───── EXTRACT TO READ

Jealousy in Relationships

Jealousy can present itself in many ways… an unexpected momentary discomfort or a ‘can’t get rid of’ torment. A deeply personal feeling, our experience of it can also be intensely lonely - no one quite gets what we are feeling.


Unlike some emotions, jealousy is complex and nuanced, often in battle with the logical parts of your brain, ‘I know he loves me and only me, so why do I feel like this?’. It’s an emotion that has woven within it, many other strands: insecurities, fears, anger and resentments. Alongside jealousy can travel anxiety, possessiveness, suspicion, and feelings of being under threat. It is also adept at evoking deep-rooted, undermining thoughts: ‘I’m not good enough’, ‘I’m unlovable’, ‘I can't trust anyone’. Many of us will experience jealousy in a relationship as an intensely painful emotion, a pain which can be destructive, spilling out in words and behaviours that seem beyond any control.


It’s hardly surprising then, when we are in a loving relationship which has brought out the best in us, we don’t rush to claim this feeling - ‘I’m not jealous, I just think it’s wrong that you…’, ‘I’m angry, not jealous’. No, you are not that person who is going to stalk your partner, check his emails or go crazy with rage and smash the glassware. That’s someone else, never you, for you have self-esteem and know your worth, you are intelligent and rational, and of course, you have self-control.

But there is a vulnerability in being in love, a vulnerability in merging our hopes and happiness with another and when that feels under threat, we can and do feel jealous. Love and jealousy don’t make good playmates, but neither can they pretend to be strangers; if we can love, we can feel jealousy.

So - you find yourself burning with jealousy – what next - what can you do?

──────────
───── MATERIAL SUPPLIED

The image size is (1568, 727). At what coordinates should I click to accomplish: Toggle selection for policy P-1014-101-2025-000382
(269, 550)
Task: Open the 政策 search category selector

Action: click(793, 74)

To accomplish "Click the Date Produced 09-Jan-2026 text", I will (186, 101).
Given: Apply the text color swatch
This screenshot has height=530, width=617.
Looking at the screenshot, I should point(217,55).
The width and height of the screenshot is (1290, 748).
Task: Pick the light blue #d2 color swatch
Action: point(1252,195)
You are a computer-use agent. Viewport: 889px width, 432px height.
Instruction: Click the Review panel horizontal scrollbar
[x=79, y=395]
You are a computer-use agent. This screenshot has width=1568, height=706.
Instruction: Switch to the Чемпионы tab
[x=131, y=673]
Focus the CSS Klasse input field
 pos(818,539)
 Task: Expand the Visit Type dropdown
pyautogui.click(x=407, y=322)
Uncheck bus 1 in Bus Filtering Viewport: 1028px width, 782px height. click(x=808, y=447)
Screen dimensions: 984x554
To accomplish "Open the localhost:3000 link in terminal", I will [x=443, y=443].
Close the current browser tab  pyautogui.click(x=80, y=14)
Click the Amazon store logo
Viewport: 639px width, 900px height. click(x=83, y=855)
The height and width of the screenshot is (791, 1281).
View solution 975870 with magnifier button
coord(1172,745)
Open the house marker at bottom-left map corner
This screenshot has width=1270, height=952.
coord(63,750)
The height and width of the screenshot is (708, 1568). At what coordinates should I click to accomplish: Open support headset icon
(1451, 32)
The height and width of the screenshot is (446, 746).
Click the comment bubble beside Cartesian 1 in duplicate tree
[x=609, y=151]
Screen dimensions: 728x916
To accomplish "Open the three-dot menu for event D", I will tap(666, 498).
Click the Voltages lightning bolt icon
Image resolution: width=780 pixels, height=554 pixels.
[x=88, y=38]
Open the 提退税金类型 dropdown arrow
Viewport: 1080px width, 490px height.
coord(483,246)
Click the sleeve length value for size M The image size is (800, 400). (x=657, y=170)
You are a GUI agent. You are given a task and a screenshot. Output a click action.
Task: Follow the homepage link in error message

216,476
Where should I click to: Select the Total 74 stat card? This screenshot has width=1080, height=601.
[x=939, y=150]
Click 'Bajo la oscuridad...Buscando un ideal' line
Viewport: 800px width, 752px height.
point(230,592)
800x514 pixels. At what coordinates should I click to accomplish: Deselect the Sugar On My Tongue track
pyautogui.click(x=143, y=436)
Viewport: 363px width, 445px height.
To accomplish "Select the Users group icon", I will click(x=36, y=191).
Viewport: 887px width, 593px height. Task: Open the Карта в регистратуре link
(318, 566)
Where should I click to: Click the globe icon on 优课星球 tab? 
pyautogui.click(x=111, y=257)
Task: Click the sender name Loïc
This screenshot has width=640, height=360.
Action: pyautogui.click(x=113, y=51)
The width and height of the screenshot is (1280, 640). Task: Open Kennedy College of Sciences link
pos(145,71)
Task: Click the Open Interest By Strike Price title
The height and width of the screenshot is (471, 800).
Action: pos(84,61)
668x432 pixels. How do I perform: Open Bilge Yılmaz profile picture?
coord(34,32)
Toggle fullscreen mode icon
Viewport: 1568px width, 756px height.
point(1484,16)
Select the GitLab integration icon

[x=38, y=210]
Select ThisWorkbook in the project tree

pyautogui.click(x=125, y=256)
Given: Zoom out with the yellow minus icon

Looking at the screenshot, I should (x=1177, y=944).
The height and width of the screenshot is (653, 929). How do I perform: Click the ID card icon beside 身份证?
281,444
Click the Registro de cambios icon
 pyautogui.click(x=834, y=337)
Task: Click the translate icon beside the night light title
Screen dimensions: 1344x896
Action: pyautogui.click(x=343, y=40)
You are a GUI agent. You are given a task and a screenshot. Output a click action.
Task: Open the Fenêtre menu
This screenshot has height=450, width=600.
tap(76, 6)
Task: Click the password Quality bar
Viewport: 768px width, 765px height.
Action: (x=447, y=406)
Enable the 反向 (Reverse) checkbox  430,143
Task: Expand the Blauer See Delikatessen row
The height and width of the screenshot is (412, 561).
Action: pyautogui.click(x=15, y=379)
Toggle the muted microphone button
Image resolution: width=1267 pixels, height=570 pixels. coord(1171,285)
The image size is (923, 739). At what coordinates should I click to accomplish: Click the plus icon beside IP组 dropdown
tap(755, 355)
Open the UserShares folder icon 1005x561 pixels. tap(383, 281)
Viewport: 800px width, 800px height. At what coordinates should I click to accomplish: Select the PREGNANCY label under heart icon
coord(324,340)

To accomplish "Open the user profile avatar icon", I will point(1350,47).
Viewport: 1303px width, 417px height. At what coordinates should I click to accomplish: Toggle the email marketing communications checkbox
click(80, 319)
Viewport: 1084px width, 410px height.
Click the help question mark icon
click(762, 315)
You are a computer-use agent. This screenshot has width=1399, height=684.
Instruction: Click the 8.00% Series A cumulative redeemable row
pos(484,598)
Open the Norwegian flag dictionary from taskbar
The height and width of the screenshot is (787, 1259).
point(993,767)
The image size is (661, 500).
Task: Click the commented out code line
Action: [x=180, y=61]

──────────

[REQUIREMENT] Copy out the entire piece on jealousy in relationships from the top of the page, word for word.

[OUTPUT OF THE EXERCISE]
Jealousy in Relationships

Jealousy can present itself in many ways… an unexpected momentary discomfort or a ‘can’t get rid of’ torment. A deeply personal feeling, our experience of it can also be intensely lonely - no one quite gets what we are feeling.


Unlike some emotions, jealousy is complex and nuanced, often in battle with the logical parts of your brain, ‘I know he loves me and only me, so why do I feel like this?’. It’s an emotion that has woven within it, many other strands: insecurities, fears, anger and resentments. Alongside jealousy can travel anxiety, possessiveness, suspicion, and feelings of being under threat. It is also adept at evoking deep-rooted, undermining thoughts: ‘I’m not good enough’, ‘I’m unlovable’, ‘I can't trust anyone’. Many of us will experience jealousy in a relationship as an intensely painful emotion, a pain which can be destructive, spilling out in words and behaviours that seem beyond any control.


It’s hardly surprising then, when we are in a loving relationship which has brought out the best in us, we don’t rush to claim this feeling - ‘I’m not jealous, I just think it’s wrong that you…’, ‘I’m angry, not jealous’. No, you are not that person who is going to stalk your partner, check his emails or go crazy with rage and smash the glassware. That’s someone else, never you, for you have self-esteem and know your worth, you are intelligent and rational, and of course, you have self-control.

But there is a vulnerability in being in love, a vulnerability in merging our hopes and happiness with another and when that feels under threat, we can and do feel jealous. Love and jealousy don’t make good playmates, but neither can they pretend to be strangers; if we can love, we can feel jealousy.

So - you find yourself burning with jealousy – what next - what can you do?